In fact, the team had already recommended its ER staff ask about taste and smell as part of a standard COVID workup.
The accomplishment “demonstrates the value of a data-driven approach for the identification of relevant symptoms in novel infections such as the one at the root of this rapidly evolving pandemic,” write MUSC team members in a case report posted online May 25 in the Journal of the American Medical Informatics Association.
Jihad Obeid, MD, Leslie Lenert MD, MS, and colleagues arrived at their finding by using deep learning to parse unstructured clinical notes that had been collected verbally during telehealth visits.

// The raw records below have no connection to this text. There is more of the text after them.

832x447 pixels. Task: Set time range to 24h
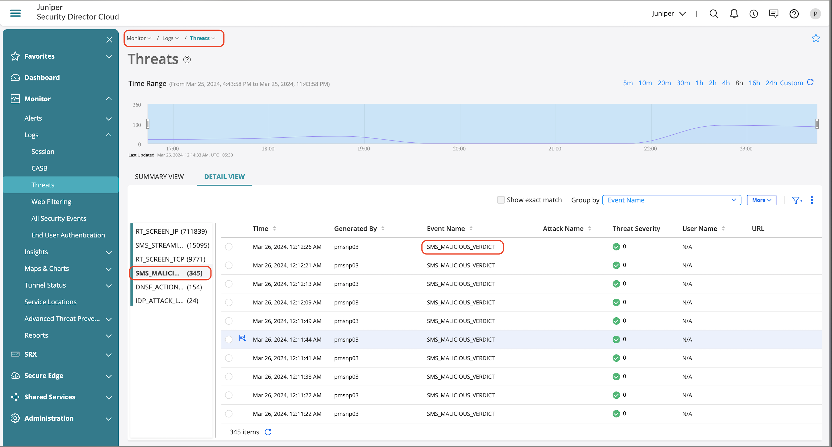coord(771,83)
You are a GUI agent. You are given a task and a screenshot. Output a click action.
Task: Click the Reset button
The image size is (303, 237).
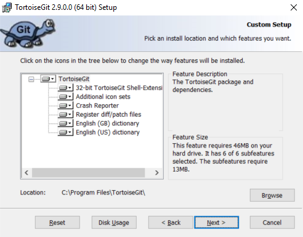(x=57, y=222)
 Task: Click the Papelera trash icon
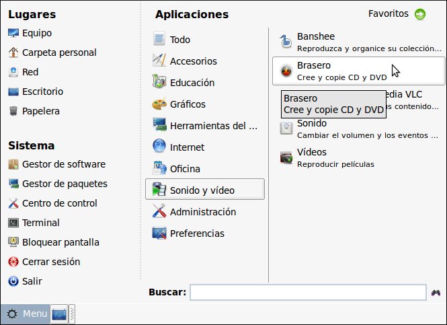13,111
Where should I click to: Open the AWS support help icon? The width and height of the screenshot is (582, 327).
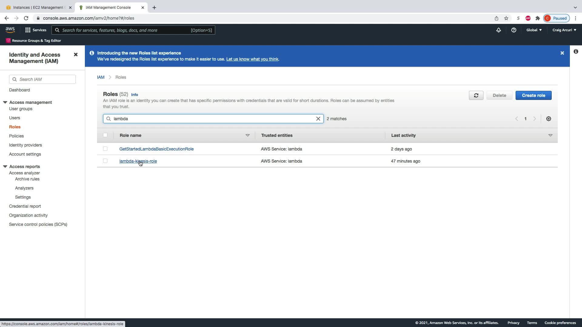[x=513, y=30]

The technique achieved only modest performance (AUC=0.729) for predicting COVID-positive lab tests. The authors suggest this may have owed to significant noise in the notes, an unavoidable element due to templated text and patient-entered data.
Still, despite those challenges, the model’s results were strong enough to prompt the suggestion for prioritizing testing of patients who mentioned troubles with taste or smell.
“Even with an imperfect model, it was possible to risk-stratify the population, helping direct resources to patients in most need,” the authors comment in their discussion.
Informatics tools such as NLP and AI methods, they conclude, “can have significant clinical impacts when applied to data streams early in the development of clinical systems for outbreak response.”